Write out all the entries word for word, but skip any images.
START Task material
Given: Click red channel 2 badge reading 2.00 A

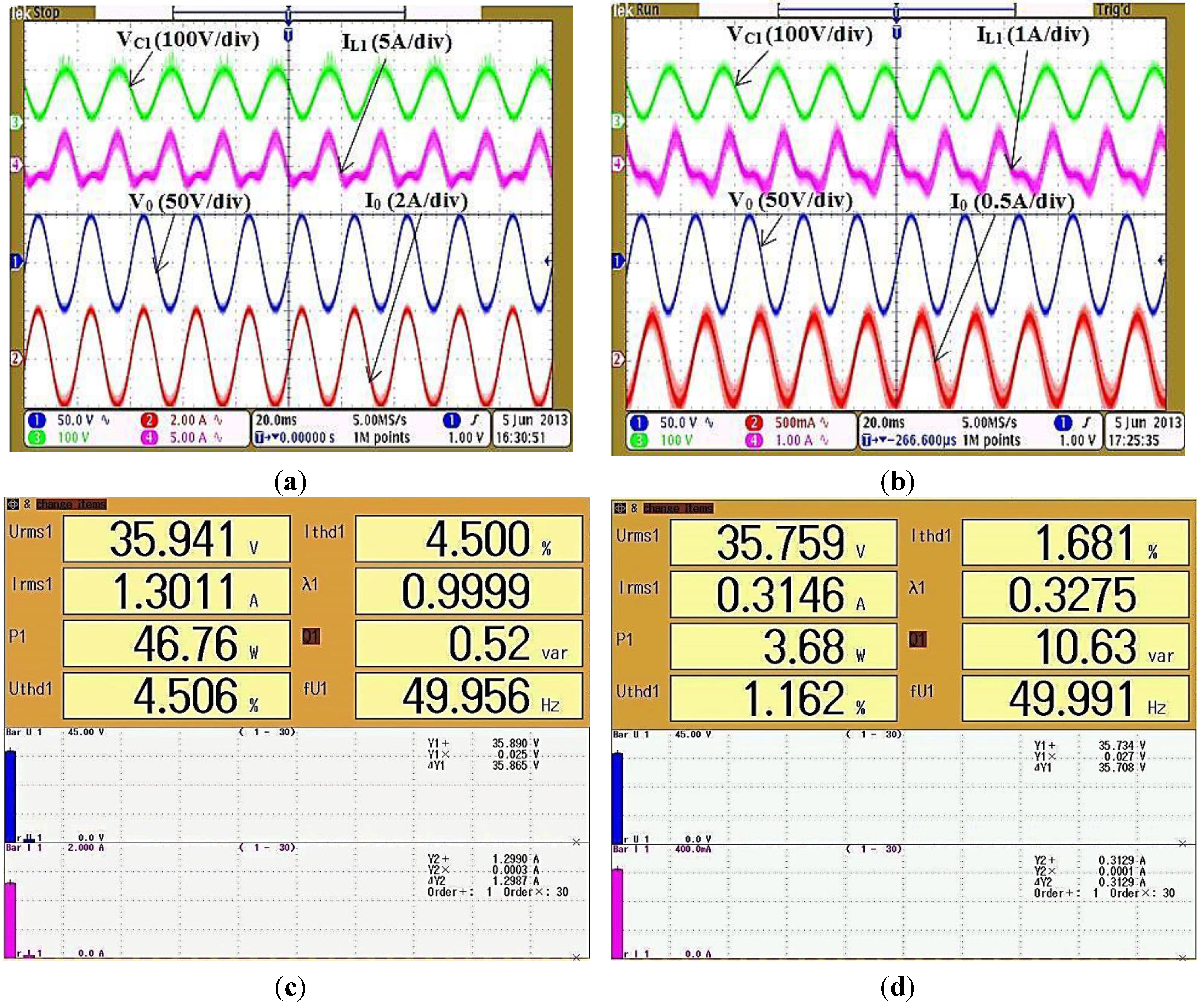Looking at the screenshot, I should pyautogui.click(x=149, y=420).
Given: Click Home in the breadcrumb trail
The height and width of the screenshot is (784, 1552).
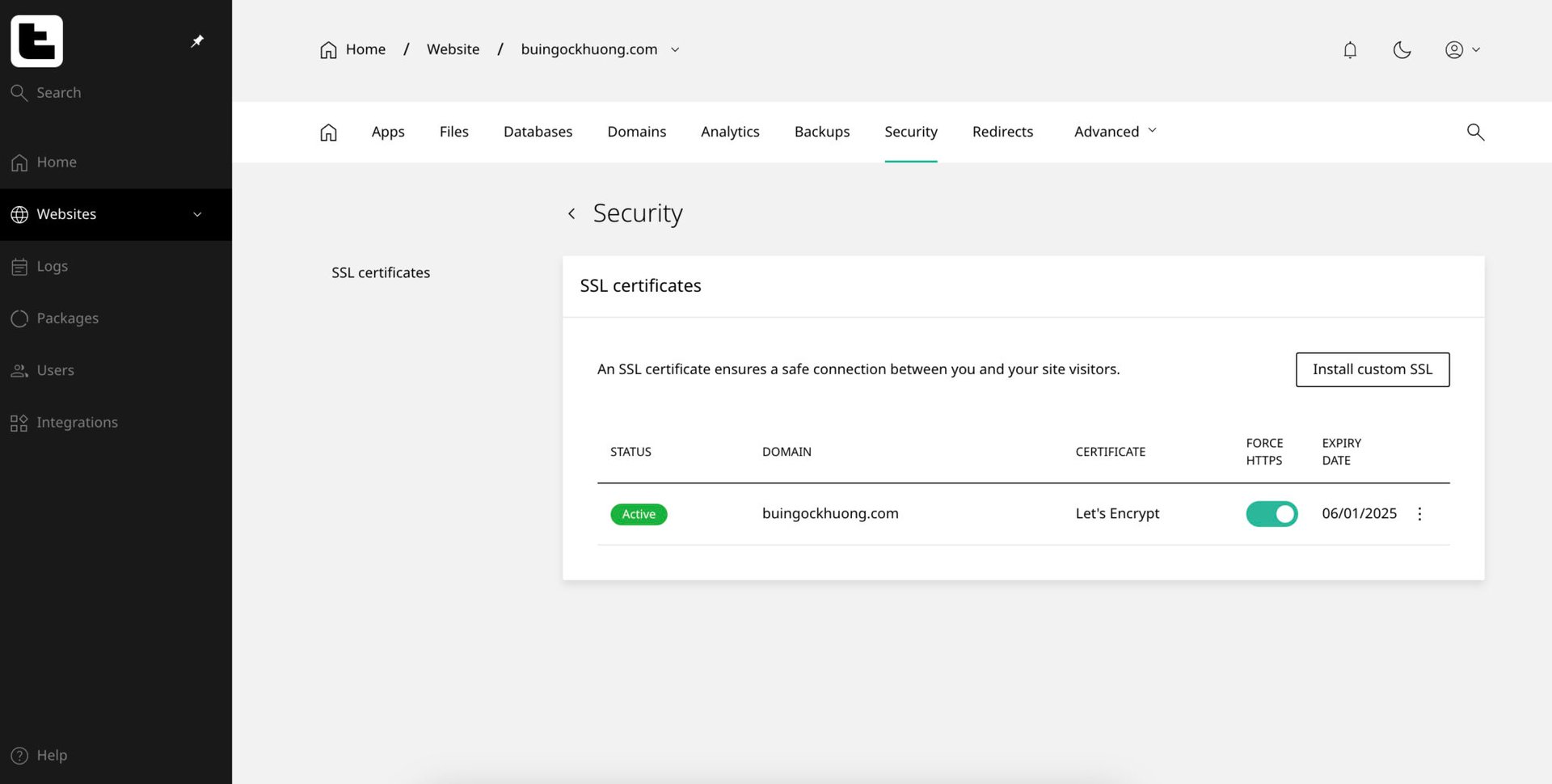Looking at the screenshot, I should point(365,49).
END Task material
■ **Expected answer**
Given: Click red channel 2 badge reading 2.00 A

Looking at the screenshot, I should pyautogui.click(x=149, y=420).
Given: Click Home in the breadcrumb trail
The height and width of the screenshot is (784, 1552).
Looking at the screenshot, I should point(365,49).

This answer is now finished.